My problem is understanding how to cause the host program load all the logic dynamically and then evaluate which logic to execute on the dynamically loaded logic.
I should state that when I say dynamic, I mean that the code available is determined at runtime. However the evaluation is only ever performed when the server is first started.
I solved the problem by creating a register.js where all the protocols are kept. Each time I create a new protocol, I add it to the register.
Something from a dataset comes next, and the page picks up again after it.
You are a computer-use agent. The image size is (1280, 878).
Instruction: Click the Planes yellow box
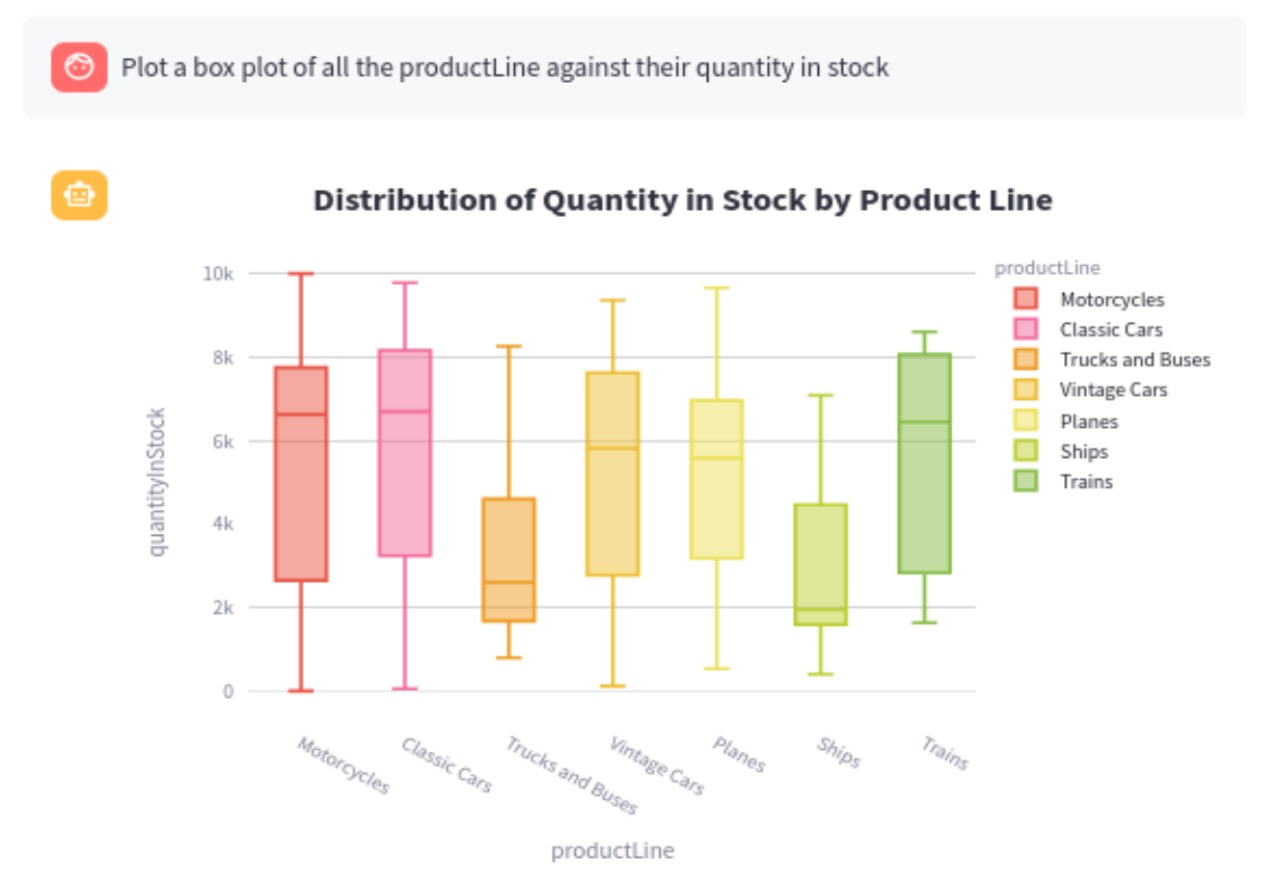click(717, 479)
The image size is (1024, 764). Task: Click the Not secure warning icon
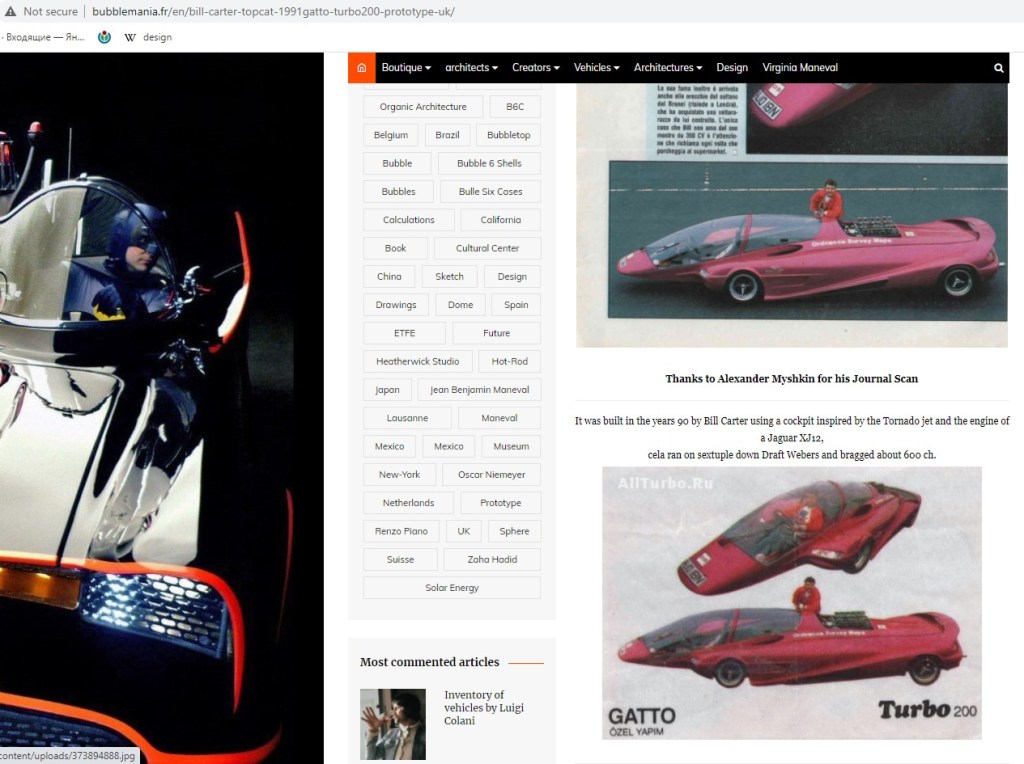click(x=10, y=12)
Via the register I can get an array of all registered protocols. I can pass them back to the client, the client can choose a protocol and I can request an instance of the protocol via the register class.
While there is some hardcoding, it's restricted to the register class which is in the same directory as the protocols.
So in the register I have the following functions:
getList()
getText()
validateProtocolId()
getProtocol()
I use getList() to return an array of the protocol id's that are registered. I use getText() to provide a human readable list of supported protocols. I use validateProtocolId() to validate an id returned from the client to confirm that the id represents a registered protocol and then I use getProtocol() to generate an instance of the registered protocol.
In essence the getProtocol() just does a require('./<protocol file>.js') as appropriate.
It's not as elegant as auto discovery, but it allows tighter controls on what is registered without forcing custom file, etc.